[What needs to be done] When a line in the entries below contains the word "Identify", copy that line.
*** Data supplied ***
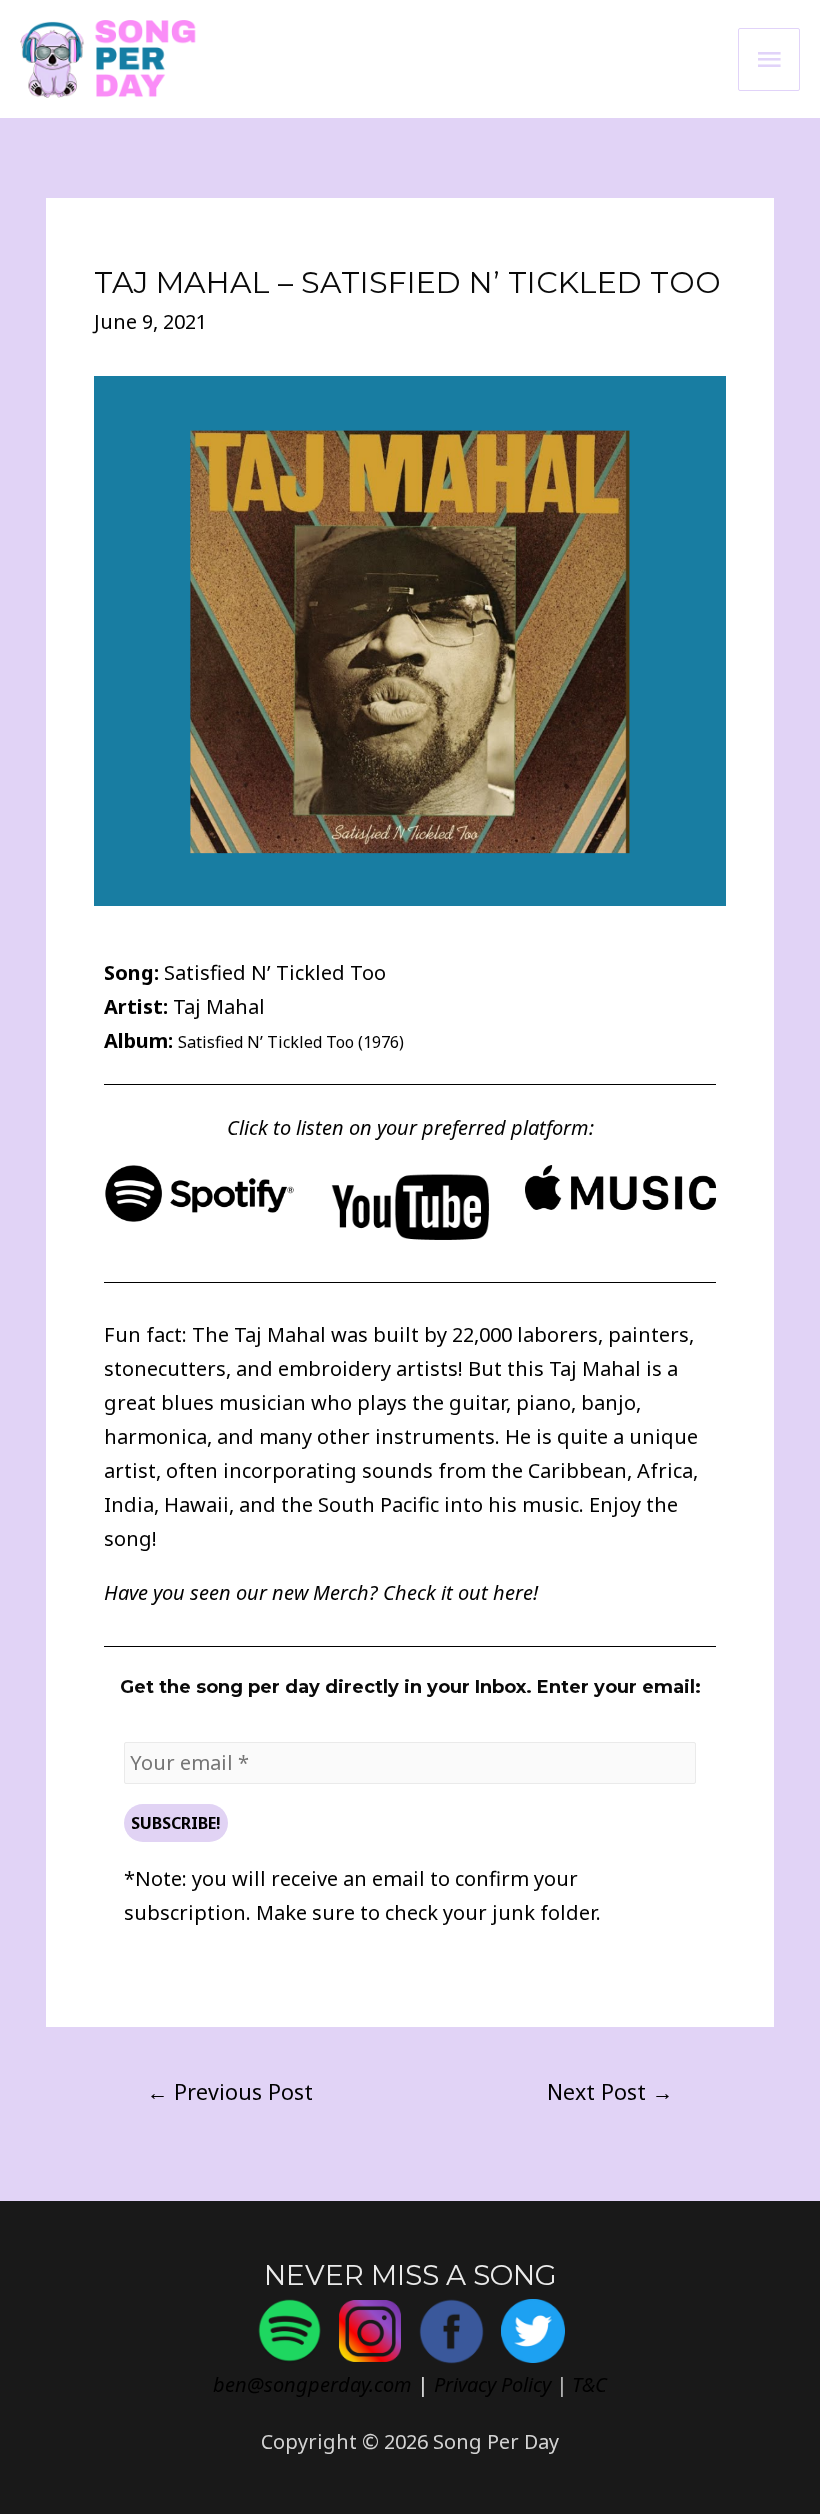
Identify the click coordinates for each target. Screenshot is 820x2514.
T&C (589, 2384)
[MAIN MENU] (769, 59)
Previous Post (230, 2091)
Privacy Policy (492, 2384)
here (513, 1592)
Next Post (610, 2091)
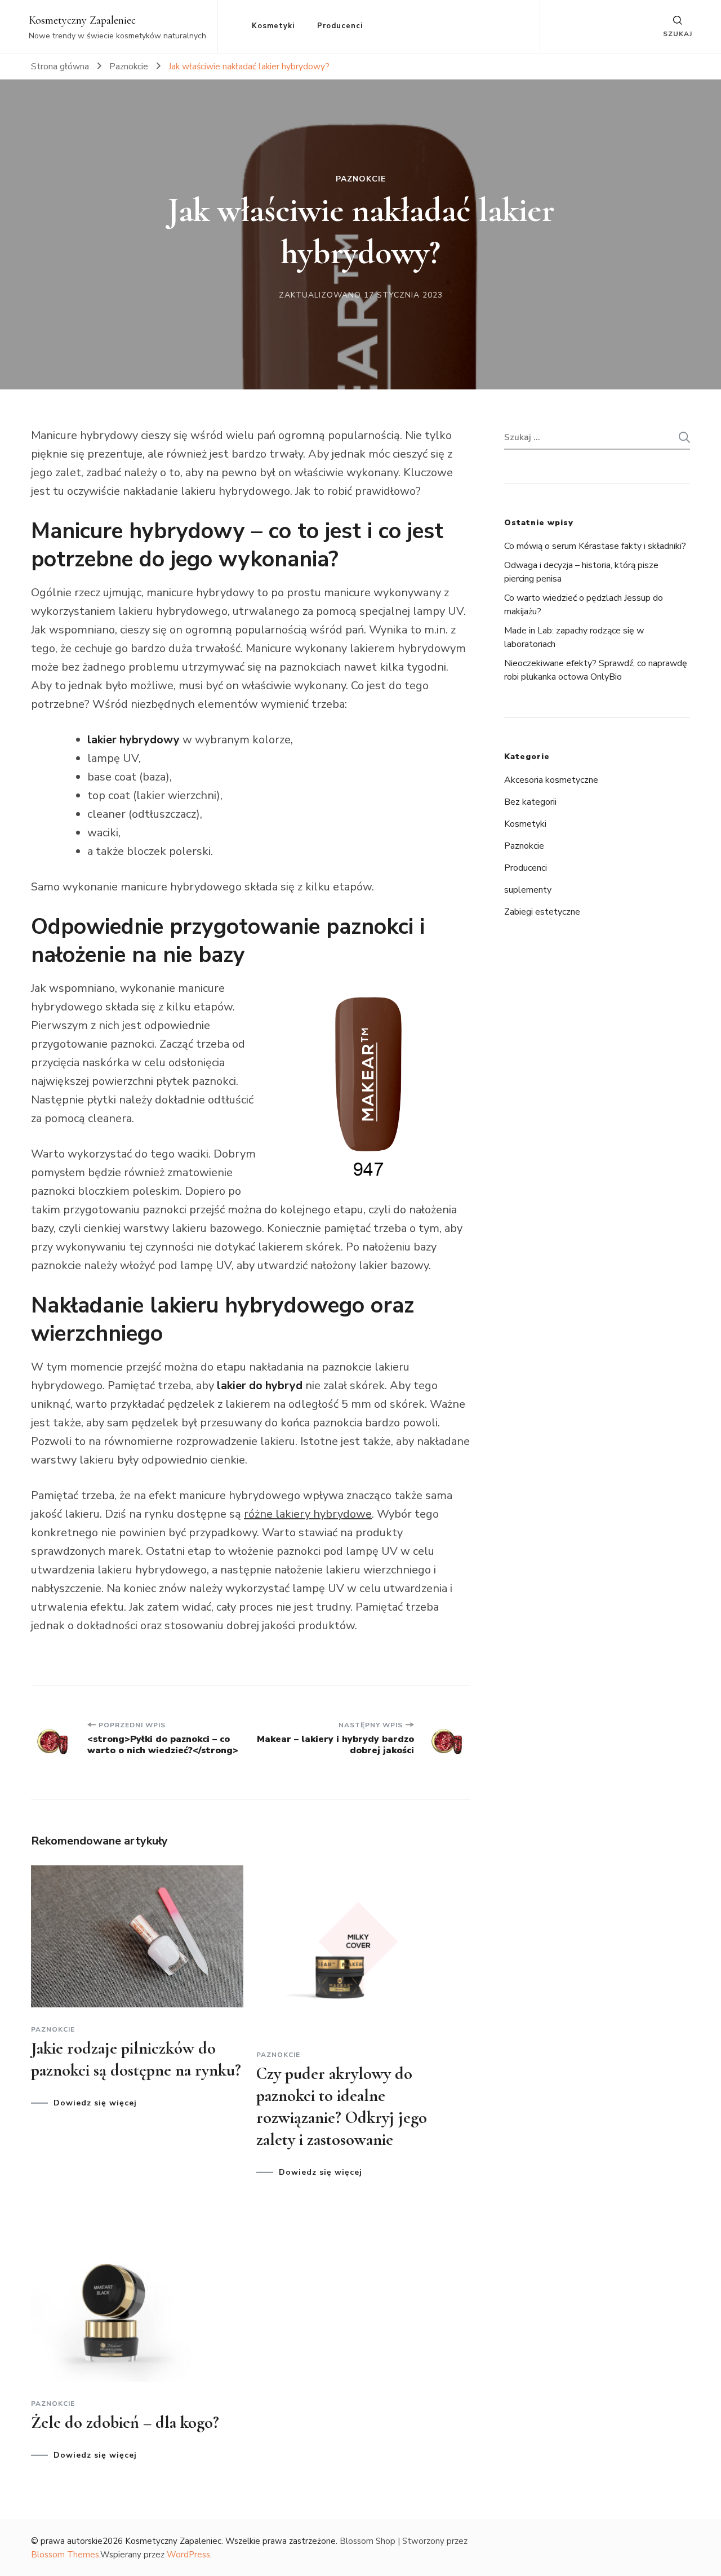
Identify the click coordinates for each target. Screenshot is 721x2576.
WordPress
*** End of Data supplied ***
[The completed task]
Identify the click coordinates for each target. Screenshot is 820x2514.
Identify the click coordinates for each target. Screenshot is 721x2576.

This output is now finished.